Passei pelo trabalho e o trabalho continuava ali, as pessoas
também. Feições corriqueiras, atribulações diárias, piadas esporádicas.
Tudo igual.
Passei pelas salas onde tive minhas aulas até hoje. A aula
era a mesma, o conteúdo era aplicado da mesma maneira, os babacas conversavam
do mesmo tanto (e os que eu gostava também), os professores ora fingiam não
ver, ora chamavam a atenção.
Tudo igual.
Em casa, meu quarto havia virado um depósito. Não havia
fotos. Não havia nada que remetesse a mim. Não havia eu. Não havia lembrança.
Tudo igual.
Meus amigos ainda eram amigos, só não eram meus.
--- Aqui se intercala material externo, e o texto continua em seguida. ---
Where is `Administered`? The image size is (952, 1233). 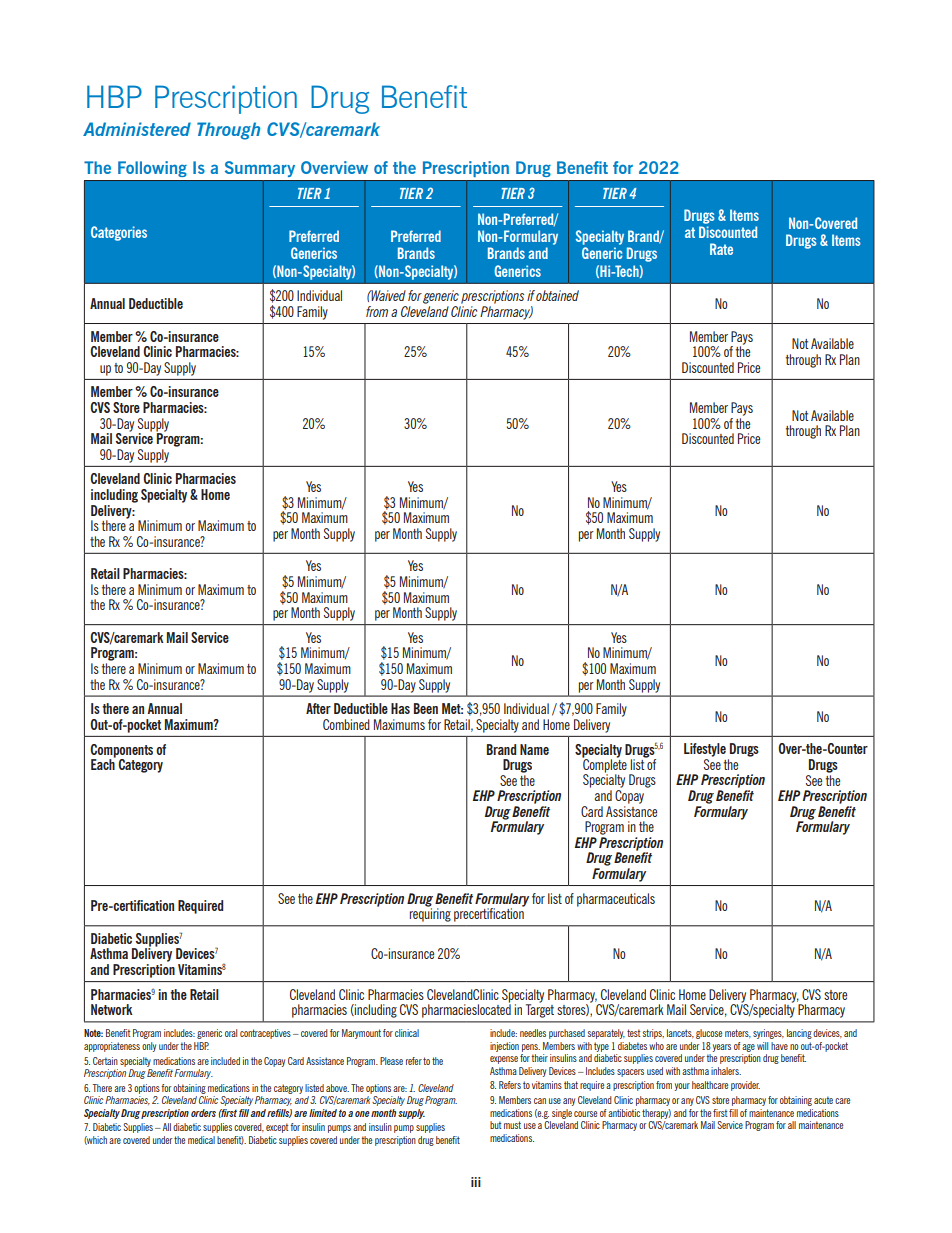 Administered is located at coordinates (137, 129).
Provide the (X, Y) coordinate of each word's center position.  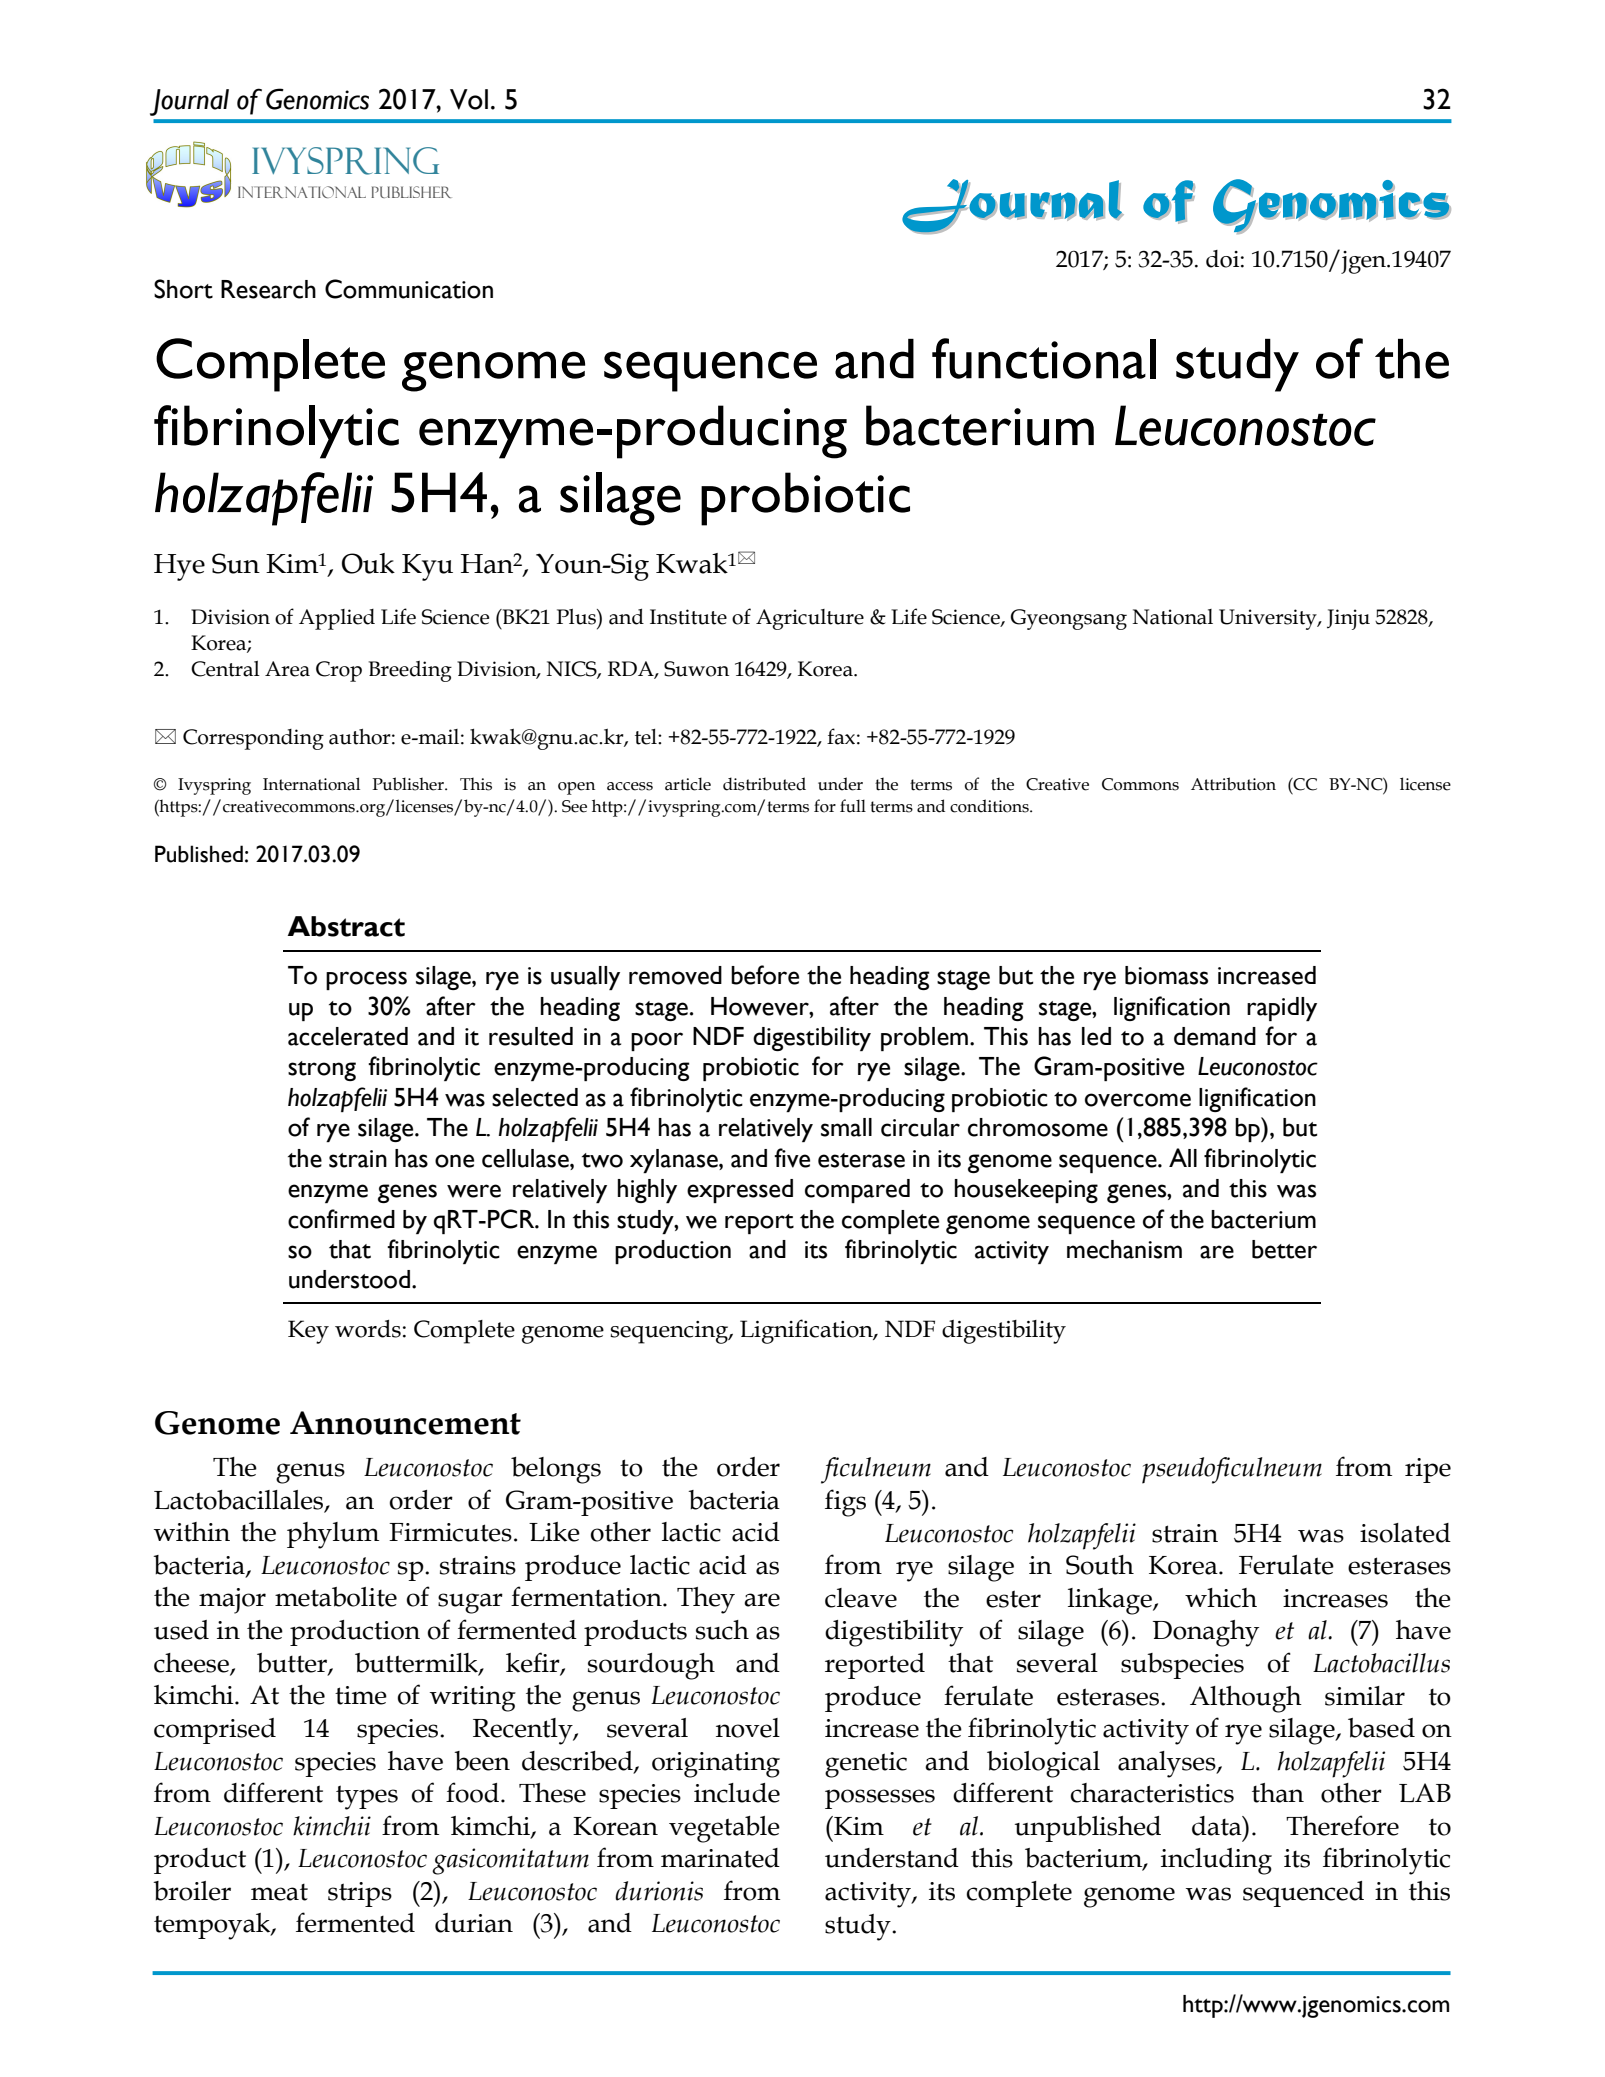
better (1284, 1249)
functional (1044, 358)
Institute (688, 617)
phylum (333, 1535)
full (853, 806)
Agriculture (810, 619)
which (1221, 1598)
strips (360, 1894)
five (792, 1158)
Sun (236, 563)
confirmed (341, 1219)
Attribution (1233, 784)
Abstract (346, 926)
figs (845, 1503)
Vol (469, 99)
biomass (1166, 975)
Minha
namorada estava feliz e seguindo a vida, só não era minha. Minha vida era um
rastro apagado por um capricho divino, rastro esse que caminhava para
obliteração completa, já que a minha lembrança era minha, só minha e
compartilhada por mim, somente.
Pela primeira vez, contestei um sonho. Não morri. Eu só
deixei de existir.
Tudo igual.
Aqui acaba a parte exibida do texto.